Anything the Federal Reserve mentions regarding inflation could move the markets, and traders quickly found that out during Monday’s trading session as U.S. Fed Chair Jerome Powell mentioned that inflation is “too high.”
In front of the National Association for Business Economics, Powell was more candid with respect to his remarks regarding inflation.
“The labor market is very strong, and inflation is much too high,” he said.
Unfortunately, this snapped a winning streak for the Dow Jones Industrial Average, as it fell 200 points. Powell’s inflation remark comes after the Fed just raised the federal funds rate by 25 basis points.
Even after he offered a sliver of hope that the Fed would do what’s necessary to stave off the effects of inflation, it couldn’t save the equities markets.
“We will take the necessary steps to ensure a return to price stability,” Powell added. “In particular, if we conclude that it is appropriate to move more aggressively by raising the federal funds rate by more than 25 basis points at a meeting or meetings, we will do so. And if we determine that we need to tighten beyond common measures of neutral and into a more restrictive stance, we will do that as well.”
An Inflation Hedge Play on Gold Miners
Gold has been strong out of the gates for 2022, and traders can get an ancillary play on the precious metal with miners. More specifically, if they want to lever up on their trades, they can use the Direxion Daily Gold Miners Bull 3X ETF (NUGT).
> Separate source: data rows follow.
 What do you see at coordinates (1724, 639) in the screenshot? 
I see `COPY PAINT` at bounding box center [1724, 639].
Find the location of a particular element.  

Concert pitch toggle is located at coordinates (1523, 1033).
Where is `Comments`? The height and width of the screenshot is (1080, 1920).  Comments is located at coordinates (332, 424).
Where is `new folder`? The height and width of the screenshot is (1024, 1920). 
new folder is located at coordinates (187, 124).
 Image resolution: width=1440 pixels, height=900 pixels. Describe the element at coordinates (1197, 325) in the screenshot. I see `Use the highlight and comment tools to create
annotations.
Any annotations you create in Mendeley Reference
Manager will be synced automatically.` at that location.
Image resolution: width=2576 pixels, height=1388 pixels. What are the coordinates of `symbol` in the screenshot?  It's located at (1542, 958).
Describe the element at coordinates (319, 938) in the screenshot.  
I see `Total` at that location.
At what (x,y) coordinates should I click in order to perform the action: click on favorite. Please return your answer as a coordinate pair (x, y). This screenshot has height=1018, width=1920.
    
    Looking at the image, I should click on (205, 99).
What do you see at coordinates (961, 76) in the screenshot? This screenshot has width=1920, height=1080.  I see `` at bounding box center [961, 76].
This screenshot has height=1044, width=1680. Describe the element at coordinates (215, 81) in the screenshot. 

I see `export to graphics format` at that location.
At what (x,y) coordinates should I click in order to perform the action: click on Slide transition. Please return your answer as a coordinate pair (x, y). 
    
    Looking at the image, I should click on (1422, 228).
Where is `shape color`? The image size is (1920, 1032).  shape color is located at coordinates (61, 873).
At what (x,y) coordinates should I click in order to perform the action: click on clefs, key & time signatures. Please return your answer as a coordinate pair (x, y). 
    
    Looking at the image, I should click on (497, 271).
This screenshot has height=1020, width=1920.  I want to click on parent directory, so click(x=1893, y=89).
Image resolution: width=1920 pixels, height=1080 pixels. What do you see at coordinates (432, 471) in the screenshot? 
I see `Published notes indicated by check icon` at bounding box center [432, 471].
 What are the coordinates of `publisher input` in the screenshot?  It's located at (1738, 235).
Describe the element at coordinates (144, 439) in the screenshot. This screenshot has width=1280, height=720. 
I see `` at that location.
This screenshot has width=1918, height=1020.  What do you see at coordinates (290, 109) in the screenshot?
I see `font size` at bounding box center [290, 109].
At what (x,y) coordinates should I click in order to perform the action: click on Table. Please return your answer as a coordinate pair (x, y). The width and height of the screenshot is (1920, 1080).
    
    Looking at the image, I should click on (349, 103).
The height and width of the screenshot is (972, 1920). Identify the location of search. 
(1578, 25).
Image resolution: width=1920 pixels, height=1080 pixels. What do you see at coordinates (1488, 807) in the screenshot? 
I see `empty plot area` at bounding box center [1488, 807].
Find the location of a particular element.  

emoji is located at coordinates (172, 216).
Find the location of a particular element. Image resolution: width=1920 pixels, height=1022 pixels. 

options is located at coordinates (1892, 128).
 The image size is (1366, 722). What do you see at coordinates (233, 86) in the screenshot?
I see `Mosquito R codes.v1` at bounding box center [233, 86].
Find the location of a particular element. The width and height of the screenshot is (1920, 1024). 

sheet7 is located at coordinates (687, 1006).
NUGT, which is up over 30% for the year, invests in swap agreements, futures contracts, short positions, or other financial instruments that, in combination, provide inverse or short leveraged exposure to the index equal to at least 80% of the fund’s net assets. The index is a modified market capitalization-weighted index comprised of publicly traded companies that operate globally in both developed and emerging markets and are involved primarily in the mining for gold and, to a lesser extent, silver.